View Full Version : Text Classification



Houman Babai
02-14-2007, 08:06 PM
Hello,

I'm trying to use Weka to do text classification. I have no experience in machine learning, so please bare with me.

I'm trying to classify messages that are one sentence long. I've created TF/IDF vector but I'm not sure how to solve my problem using the TF/IDF and Weka ;-)

Let's assume that the symbols 'A','B' & 'C' stand for vocbulary terms in my TF/IDF. Further more let's assume that I have 2 classifications {1,2}, from the examples I've seen I could create the following @data section for my arff file:

@data
%A_freq,B_freq,C_freq,classification
.20,.30,0,1
.40,0,0,2

Now when a new sentence comes in I can see if it has the term A, B or C in it, but how does the TF/IDF help me in this situation?

Your input would be greatly appreciated.

Thanks
Houman

Mark
03-01-2007, 05:11 PM
Hi,

This was answered by Peter on the Wekalist on the 16th of February.
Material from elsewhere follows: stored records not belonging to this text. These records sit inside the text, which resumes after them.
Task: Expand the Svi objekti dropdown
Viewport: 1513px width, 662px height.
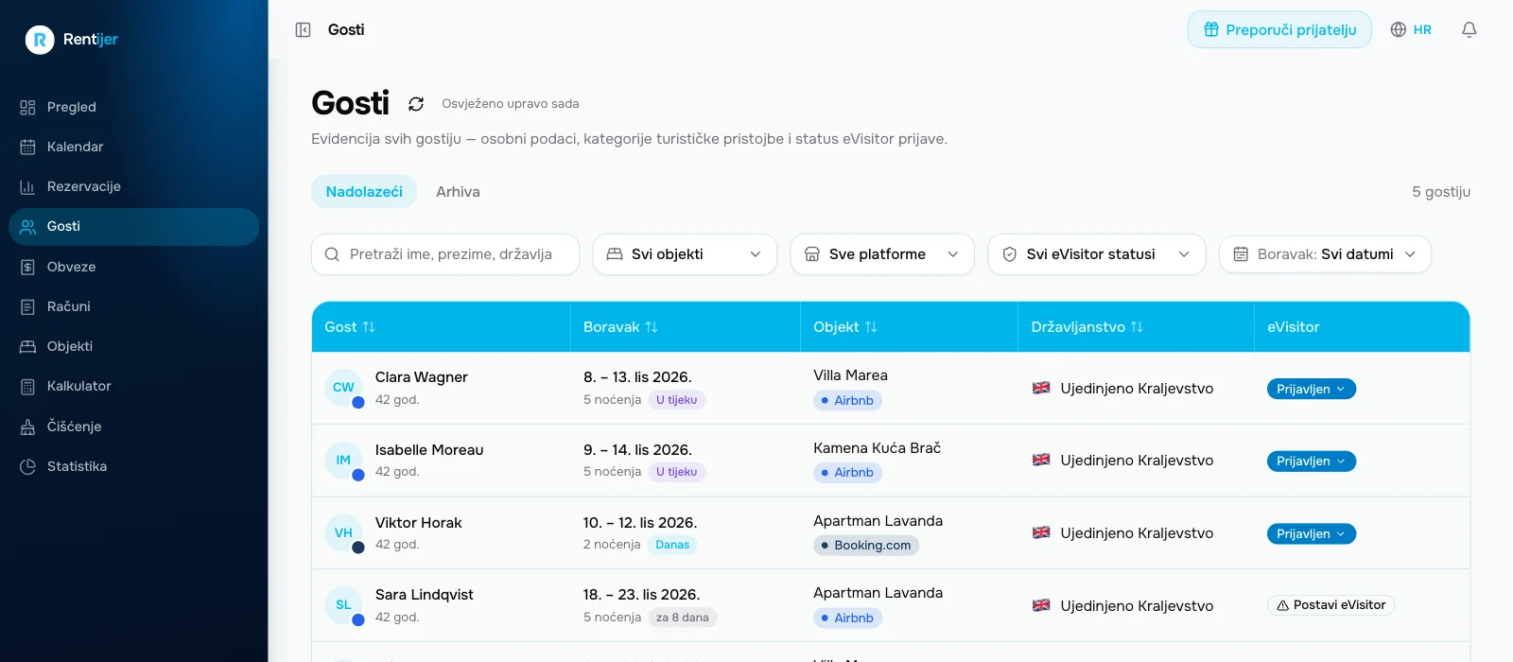Action: (685, 254)
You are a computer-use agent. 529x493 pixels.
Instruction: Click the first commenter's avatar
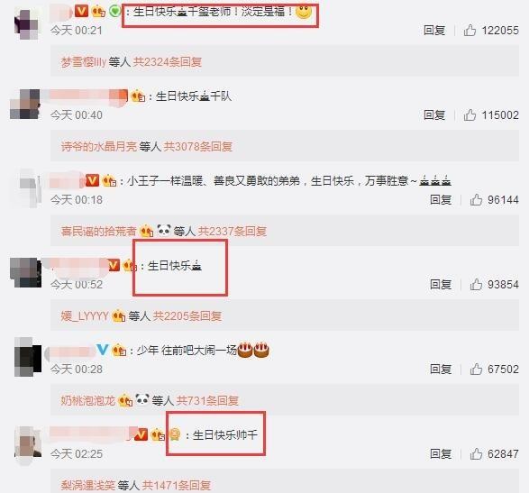coord(28,24)
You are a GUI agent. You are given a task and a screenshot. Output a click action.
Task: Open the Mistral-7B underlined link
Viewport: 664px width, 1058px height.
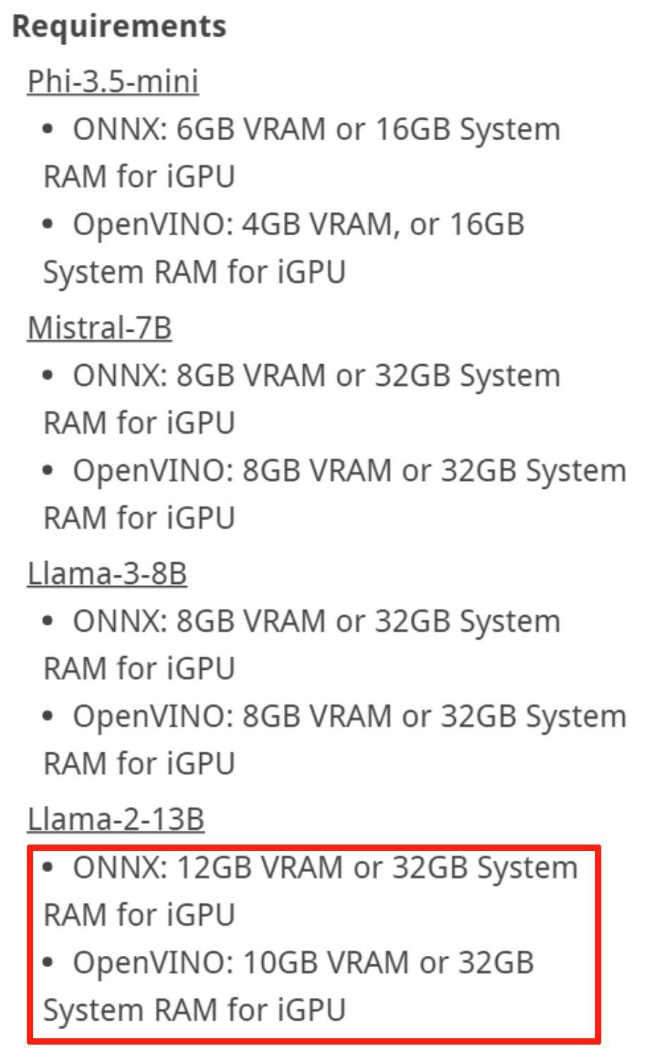[x=99, y=328]

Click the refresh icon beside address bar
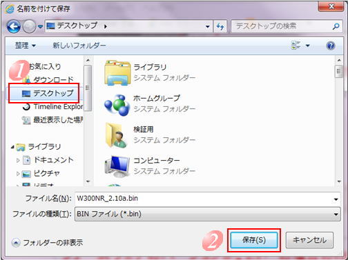pos(220,27)

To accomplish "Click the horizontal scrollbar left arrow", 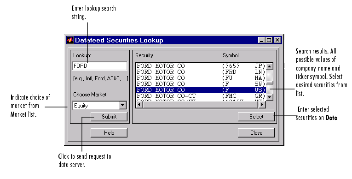I will [139, 105].
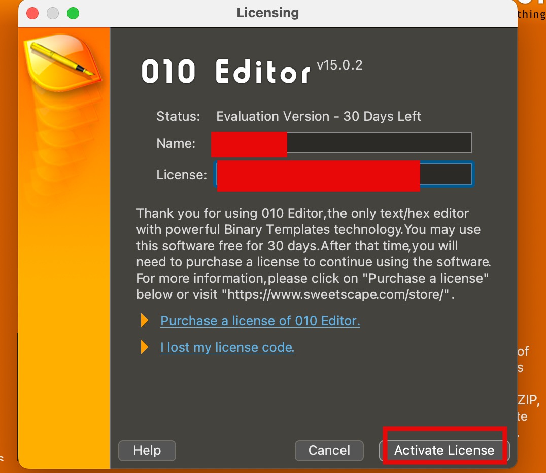Click the green zoom window button
Viewport: 546px width, 473px height.
coord(73,13)
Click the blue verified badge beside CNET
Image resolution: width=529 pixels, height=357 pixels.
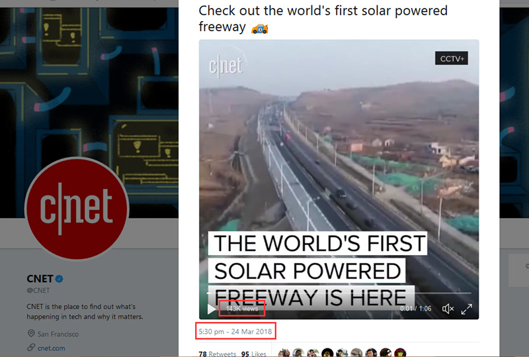pos(59,279)
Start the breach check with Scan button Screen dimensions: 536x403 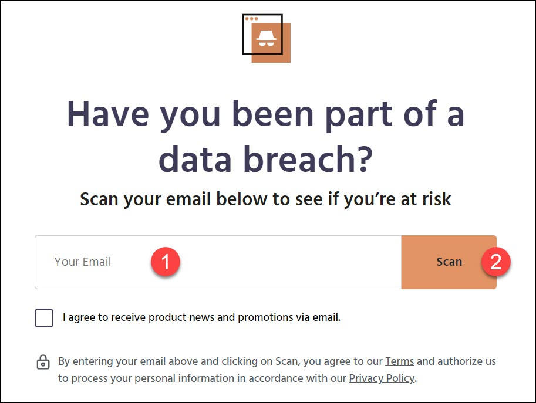449,262
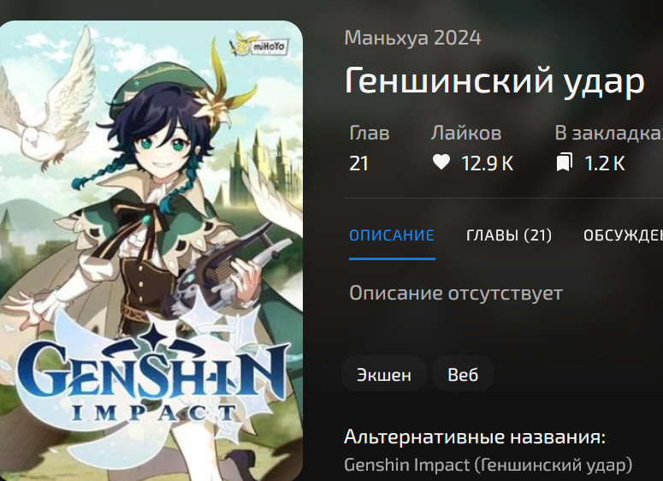The width and height of the screenshot is (663, 481).
Task: Click the Лайков label
Action: (x=466, y=134)
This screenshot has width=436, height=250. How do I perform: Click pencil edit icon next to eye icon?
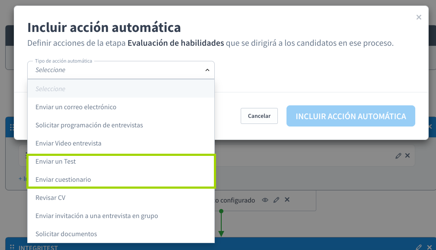276,200
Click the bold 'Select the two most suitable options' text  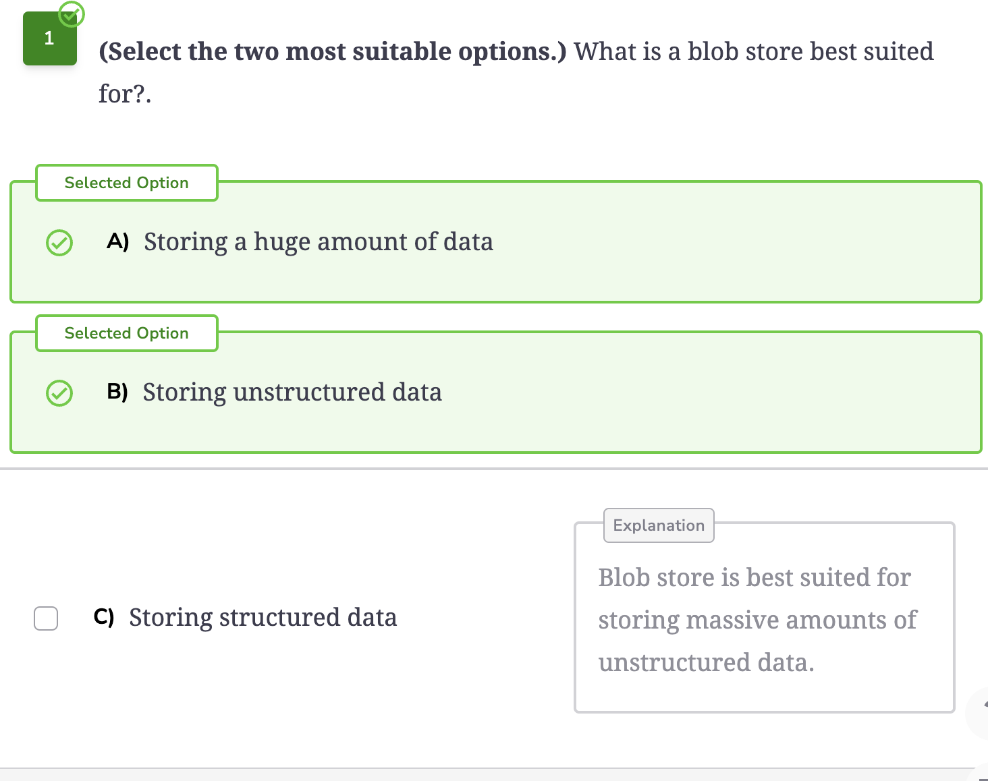tap(333, 52)
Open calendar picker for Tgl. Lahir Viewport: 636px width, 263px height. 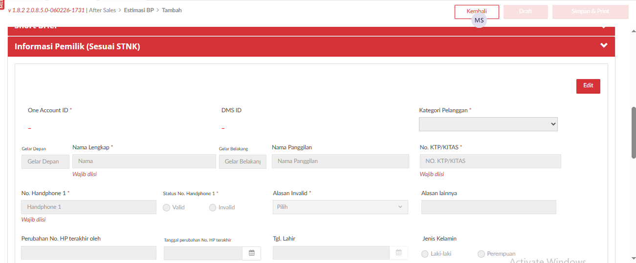click(x=398, y=253)
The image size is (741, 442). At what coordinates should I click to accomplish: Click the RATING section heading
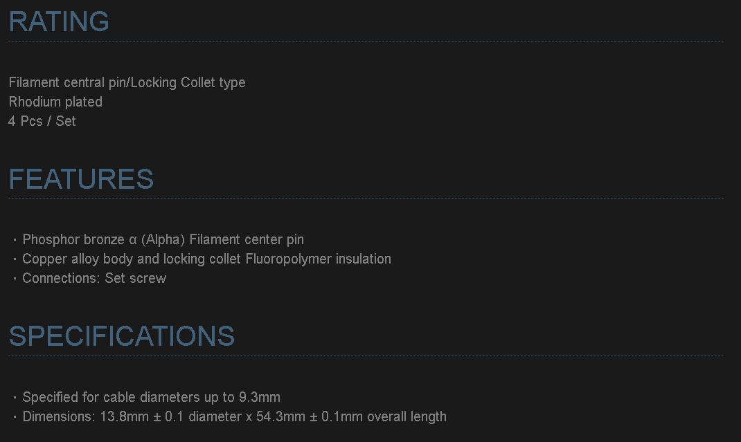(x=59, y=21)
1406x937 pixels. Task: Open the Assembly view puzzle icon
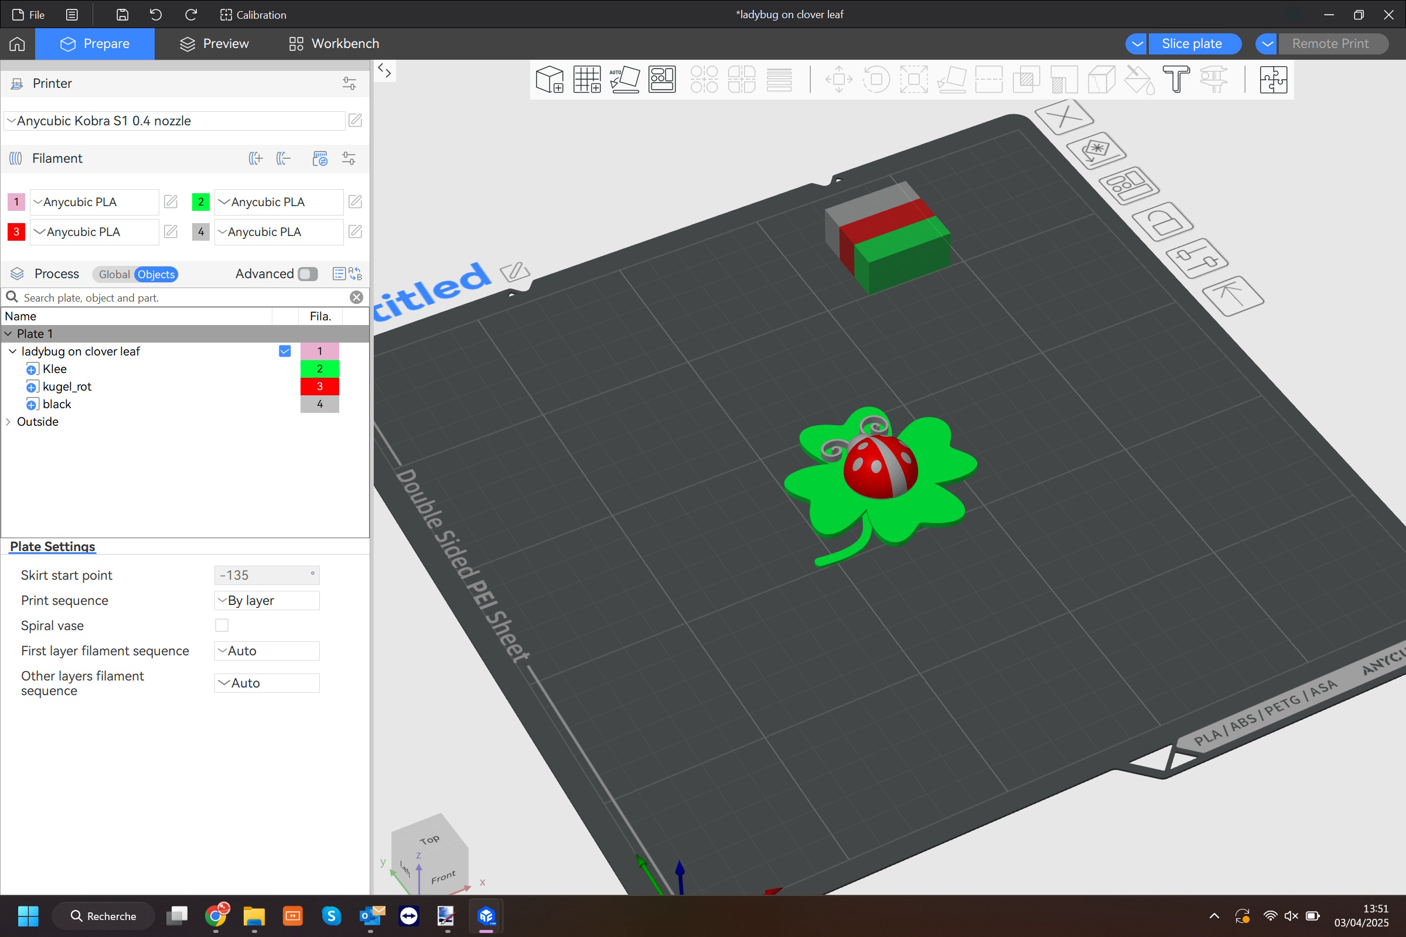click(1273, 79)
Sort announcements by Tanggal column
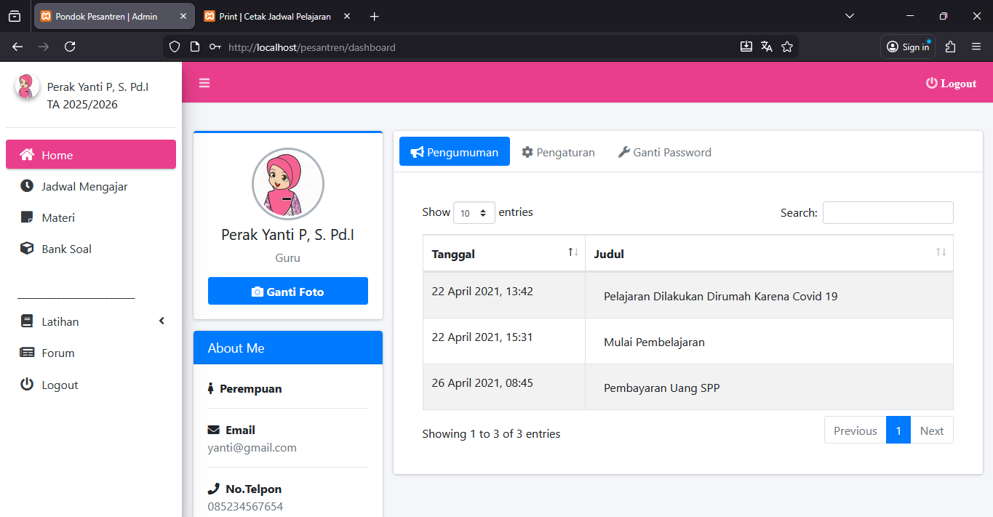 (503, 254)
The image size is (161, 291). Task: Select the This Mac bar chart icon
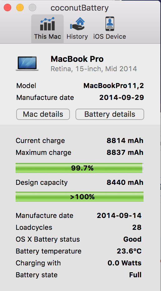[x=47, y=24]
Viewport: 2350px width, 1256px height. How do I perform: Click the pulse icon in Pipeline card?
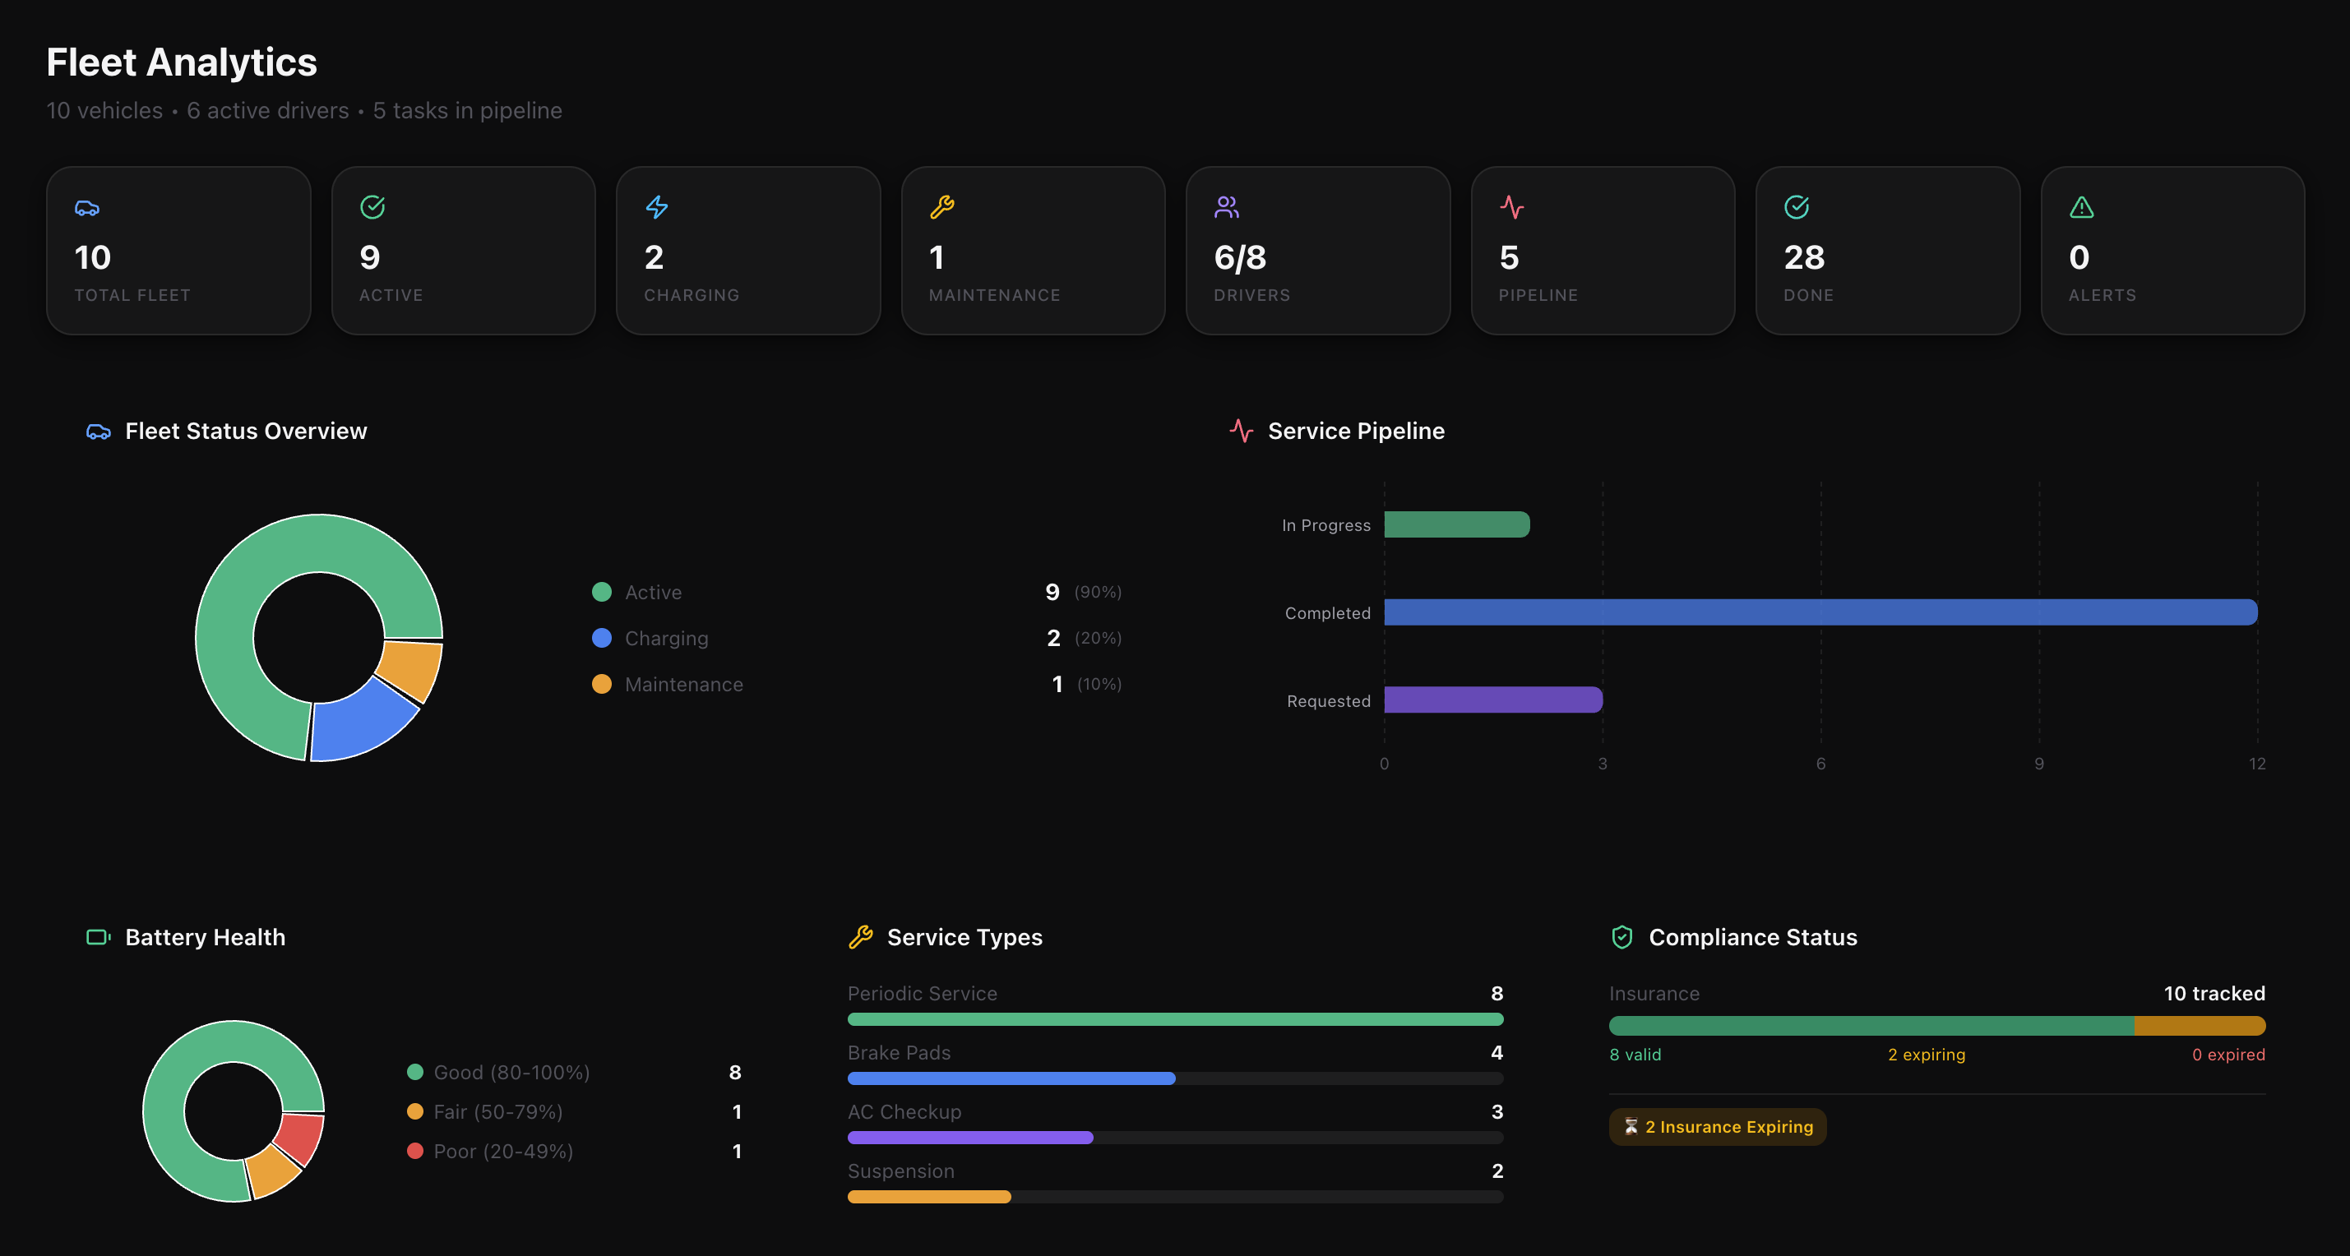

Basically, you just need to use the StringToWordVector filter on both your training data and each test instance.

Cheers,
Mark.

annmathew
04-14-2008, 03:14 AM
hi Houman,
Hope you are fine.I am too new to text classifcation.Can you let me know how can we proceed from beginning when have some text..Will you be able to help me..
regards
ann